Prompted by @picchietti in another thread I experimented with deltas on SquashFS images created with different compression methods. The image was of a minimal OS file tree with a Python application, where a single character was added to a file. So it’s basically a large image with a minimal change.

I should say this was completely non-scientific. The mksquashfs options are also not exactly what snapcraft uses (I kept most defaults), and I used default compression levels for all compression types. But the results are quite interesting!

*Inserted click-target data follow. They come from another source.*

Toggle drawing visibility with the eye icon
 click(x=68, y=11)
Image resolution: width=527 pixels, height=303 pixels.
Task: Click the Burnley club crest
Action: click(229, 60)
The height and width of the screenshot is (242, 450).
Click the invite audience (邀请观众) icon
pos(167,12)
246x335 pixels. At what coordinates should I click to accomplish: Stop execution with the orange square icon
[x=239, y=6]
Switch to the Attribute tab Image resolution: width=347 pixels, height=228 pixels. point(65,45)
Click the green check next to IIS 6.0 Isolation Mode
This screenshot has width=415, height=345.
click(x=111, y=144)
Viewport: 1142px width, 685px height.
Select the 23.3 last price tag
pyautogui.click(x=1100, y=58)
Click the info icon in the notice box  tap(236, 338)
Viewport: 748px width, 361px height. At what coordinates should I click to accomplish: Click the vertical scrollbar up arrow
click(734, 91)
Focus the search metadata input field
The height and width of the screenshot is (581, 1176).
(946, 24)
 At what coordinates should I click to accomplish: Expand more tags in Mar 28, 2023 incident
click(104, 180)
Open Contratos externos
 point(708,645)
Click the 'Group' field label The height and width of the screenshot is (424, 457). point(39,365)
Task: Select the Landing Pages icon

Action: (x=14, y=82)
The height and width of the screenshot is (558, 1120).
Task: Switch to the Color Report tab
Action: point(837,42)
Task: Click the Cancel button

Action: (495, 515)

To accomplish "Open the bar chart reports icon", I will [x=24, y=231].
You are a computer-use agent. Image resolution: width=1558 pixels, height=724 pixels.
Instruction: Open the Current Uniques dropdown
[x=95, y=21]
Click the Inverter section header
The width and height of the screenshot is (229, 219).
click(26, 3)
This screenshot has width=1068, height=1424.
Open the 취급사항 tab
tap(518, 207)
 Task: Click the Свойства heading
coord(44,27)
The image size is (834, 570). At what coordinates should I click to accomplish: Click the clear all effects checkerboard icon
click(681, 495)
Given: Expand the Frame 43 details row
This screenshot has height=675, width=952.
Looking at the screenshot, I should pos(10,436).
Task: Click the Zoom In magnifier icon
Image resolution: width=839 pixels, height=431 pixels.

For each of the compression types supported by mksquashfs - as well as the case where I simply put the OS tree in a tar archive without compression - the image and delta sizes are as follows:

+--------------------+----------------+----------------+
| Compression method | Image size (B) | Delta size (B) |
+--------------------+----------------+----------------+
| none (tar)         |    132,444,160 |         91,700 |
| lz4                |     67,796,992 |          8,236 |
| lzo                |     51,961,856 |          8,829 |
| gzip               |     46,866,432 |        148,645 |
| lzma               |     36,757,504 |        117,643 |
| xz                 |     36,737,024 |        117,019 |
+--------------------+----------------+----------------+

As we expect, the LZO image size is far from the smallest; the archive is 41% larger than the XZ-compressed one. But the delta size is 13x smaller than the XZ delta.

The LZO delta is smaller than any of the other methods - even the uncompressed archive - by at least an order of magnitude. The only compression that yields a smaller delta (by a whisker) is LZ4, at the expense of an archive that’s 30% larger than LZO.

Again, this was sort of an artificial test case that may not be representative, but it looks like switching compression might yield some significant benefits here. At some point I’ll try to do some tests with real-life snaps using LZO.